Texte à lire:
----

Le sauveur, lui, trouve une gratification dans l’aide et le soulagement apportés aux autres. Il a ainsi une bonne image de lui-même et se crée une bonne image auprès des autres. Il apprécie que les gens lui fassent confiance et ses capacités à aider autrui lui confèrent une forme de pouvoir, parfois de contrôle sur l’entourage. Pour lui, la victime ne pourrait pas s’en sortir sans son aide.
Le persécuteur (ou bourreau), quand il existe, se satisfait de pouvoir déverser son agressivité sur quelqu’un, tout en en tirant souvent un bénéfice pour son propre compte. Il critique, dévalorise, humilie, fait culpabiliser. Il peut s’agir d’une ex-victime qui a pris conscience de ses besoins et a décidé de les combler, de se protéger, voire de se venger (y compris de l’ex-sauveur qui pensait qu’elle ne pouvait pas s’en sortir seule).
Les protagonistes se sentent confortables et satisfaits, chacun dans leur rôle, mais si chacun accomplit bien sa mission, le sauveur est sauvé, le persécuteur a bien persécuté…, les rôles s’inversent et le drame s’amorce : la victime devient bourreau, le sauveur, la victime et le persécuteur, le sauveur.
La victime n’a plus d’excuses pour continuer à se plaindre, ne peut plus cacher sa flemme pour assumer ses besoins. Le sauveur ne brille plus par ses compétences. Le bourreau ne peut plus déverser sa bile. La victime qui se retrouve bourreau s’acharnera sur sa victime, l’ex-sauveur…
Il faut donc éviter de rentrer dans le triangle ou en sortir le plus vite possible :
- attendre que la personne en difficulté formule sa demande, proposer son aide avant de la donner, former plutôt que « faire à la place de » ;
- ne pas se plaindre et rester acteur de sa vie, assumer ses choix, ne compter que sur soi ou demander de l’aide de manière claire ;
- prendre conscience des émotions négatives dirigées vers les gens et ne pas l’extérioriser, se méfier de l’agressivité redirigée (tension interne créée par un événement et évacuée sur une personne extérieure à l’événement).

----

Données enregistrées:
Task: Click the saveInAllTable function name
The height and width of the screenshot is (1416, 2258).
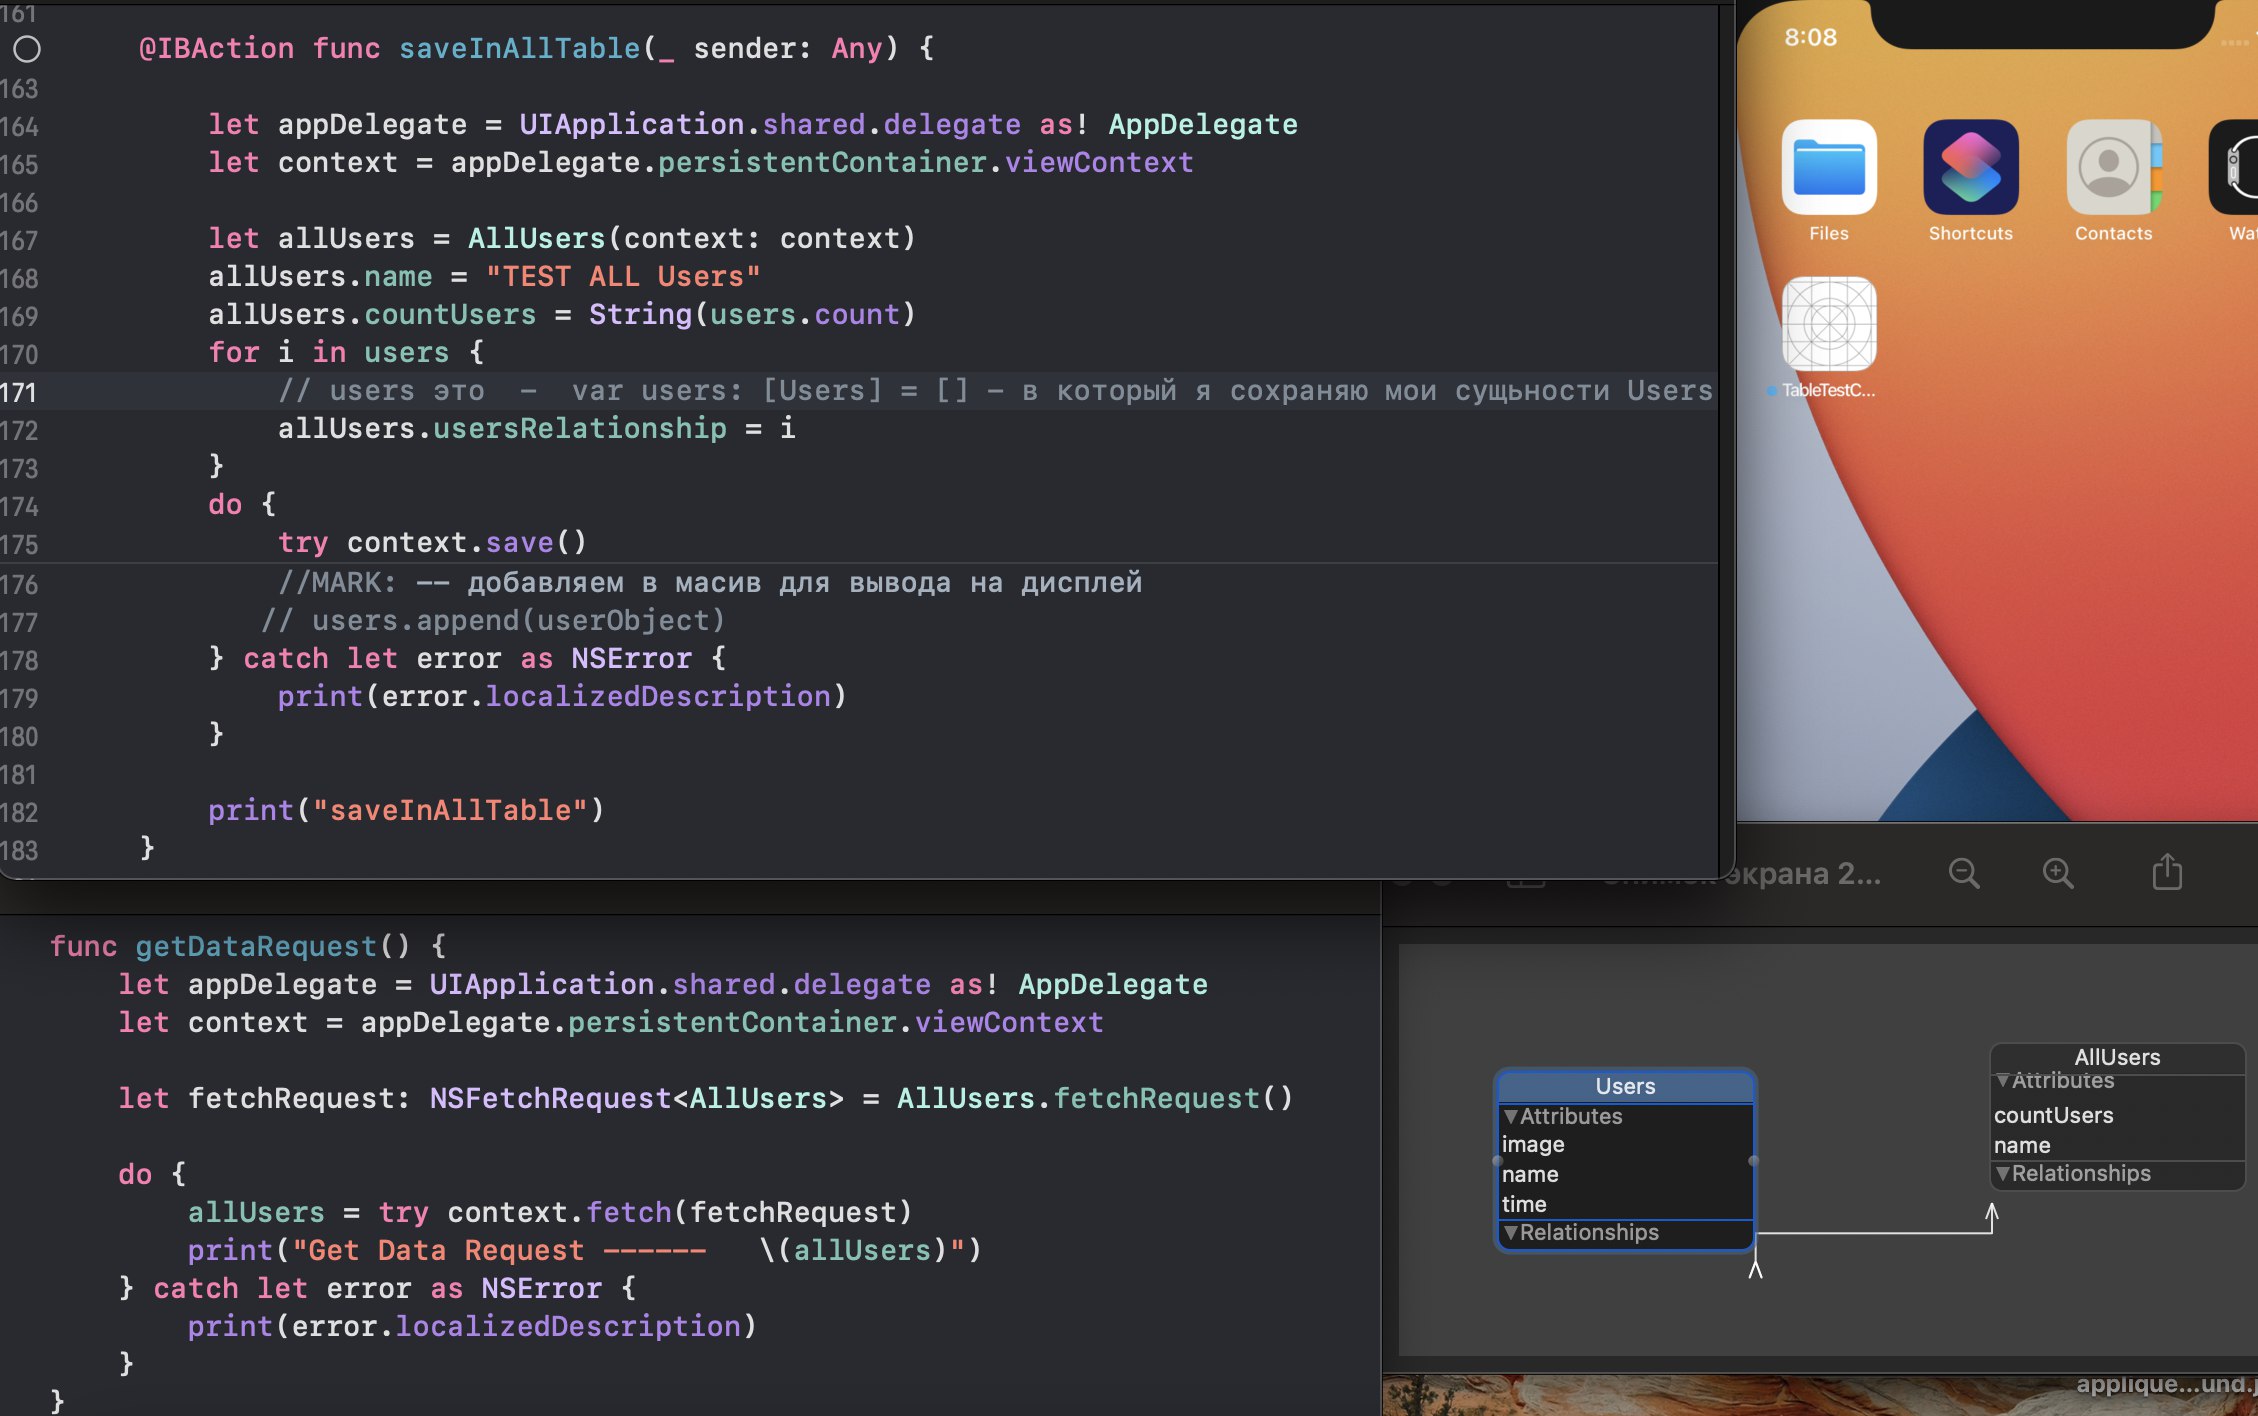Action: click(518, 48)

----

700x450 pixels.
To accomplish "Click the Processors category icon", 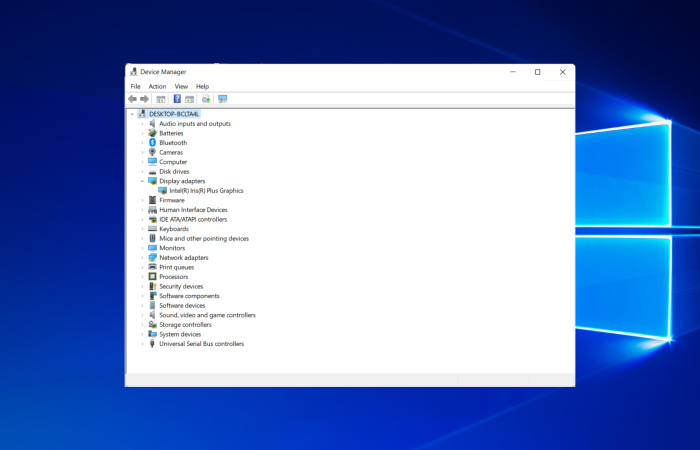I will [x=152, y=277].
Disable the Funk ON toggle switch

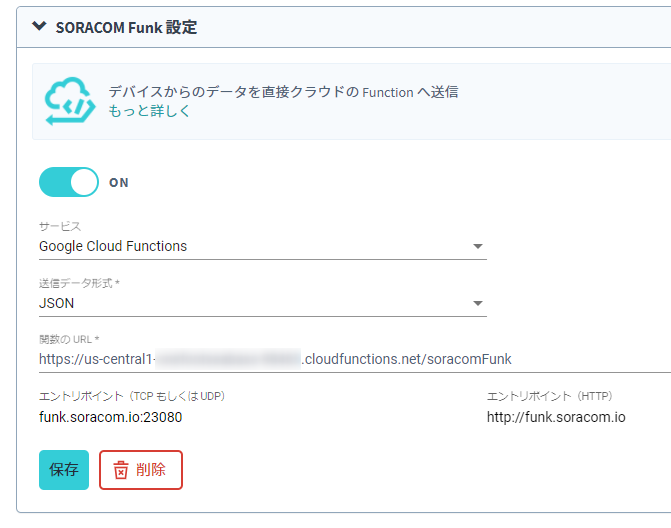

----

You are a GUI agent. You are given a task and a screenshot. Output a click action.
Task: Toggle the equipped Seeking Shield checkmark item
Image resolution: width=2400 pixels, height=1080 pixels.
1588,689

----

Rédigez la suite du texte sur les rôles de victime, de sauveur et de persécuteur, en reprenant après sa dernière phrase.

Enfin, parfois, le sauveur est désigné d’office : médecin, infirmière, vétérinaire, auxiliaire vétérinaire, etc., toutes ces professions qui ont pour vocation d’aider l’autre et se réalisent en soignant. Elles doivent rester vigilantes et poser une limite : « M’a-t-il demandé de l’aide de manière explicite ? » (exception faite de la personne inconsciente, du propriétaire handicapé, bien entendu), « Dans quelle mesure et à quel moment est-il capable de faire les choses sans moi ? », « Comment puis-je procéder pour lui donner davantage d’autonomie ? ».
Vétérinaire ou auxiliaire vétérinaire, il est donc préférable de se comporter comme un « sauveteur », non comme un « sauveur ».
Sources : Karpman Stephen. Fairy tales and script drama analysis. Transactional analysis bulletin, 1968, vol. 7, n° 26, p. 39-43.
Petitcollin Christel. Victime, bourreau ou sauveur : comment sortir du piège ? (nouvelle édition). Jouvence, 2013.